3. Disperse Powers with Care
Peter Petrelli and Sylar, two of the shows top-tier characters, had the ability to essentially “collect” abilities from other super powered characters. This wasn’t a problem from a get-go, but it became very confusing as the series went on, most notably with Peter Petrelli. As the seasons progressed, it became difficult to keep track of what his powers were, what he could and couldn’t do, etc. As he was probably one of the show’s top two big protagonists, that was a hefty problem. It was also one of the major problems with Sylar, though not necessarily as much. For some reason, Ando and Mohinder were also given powers at one point, which didn’t make much given their roles. If I were Bunn, I’d enforce a “no switching” rule for at least a few dozen issues.

4. Sylar is a Bad Guy
I’m pretty sick of seeing “redeemable villains” everywhere. You know: “There’s still good in him! We can save him!” Heroes went that way with Sylar in season three. Certain aspects of it were interesting, and I’m all for putting the character in interesting situations. But I’m done with wishy washy Sylar. When I open this series, I want good ol’ season one Sylar back. I want the sadistic, merciless, power-hungry villain who saws peoples skulls open to steal their powers. Whatever the story Bunn wants to tell is, lets raise the stakes by throwing this extremely combustible element in the mix. Having never read the Heroes graphic novels, I’m very interested to see how the character comes off without Zachary Quinto’s stone cold performances. So bring on the bad guy…
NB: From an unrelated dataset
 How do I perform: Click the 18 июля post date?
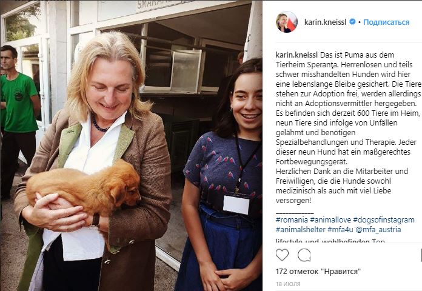coord(288,284)

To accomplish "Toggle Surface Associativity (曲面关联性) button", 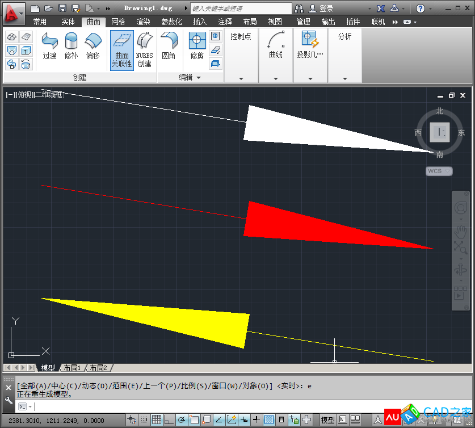I will point(121,50).
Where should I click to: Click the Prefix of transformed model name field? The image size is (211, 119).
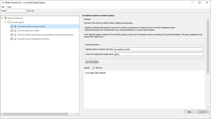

5. Let’s Not Get Too Crowded
One of the many elements that made the first season of Heroes so great was that we had all these separate characters and plot threads, which would intersect at various points, but were all set to converge in New York City. When we got to season two, some of the excitement was gone because a lot of the characters knew each other. That question of “what will happen when X meets Y” was gone. So if you’re in Cullen Bunn’s position, how do you make up for that? Can you make up for it? I’m not sure. But if I’m in Bunn’s position, I’m keeping the cast small in the early going. Supposedly, the emphasis in the first few issues will be on Claire, Sylar, and Hiro. I’d say that’s a good start. But I wouldn’t be overly anxious to bring the other characters in. Let’s let the anticipation set in a bit, so readers can wonder just what has become of Peter Petrelli, Matt Parkman, and the others.

One way or another, Heroes #1 is going to be a must-read. But what I’m even more interested to see is the way the series progresses through issues #2, #3, #4 and beyond. This book will definitely have some eyes on it, so let’s hope it proves to be worth looking at.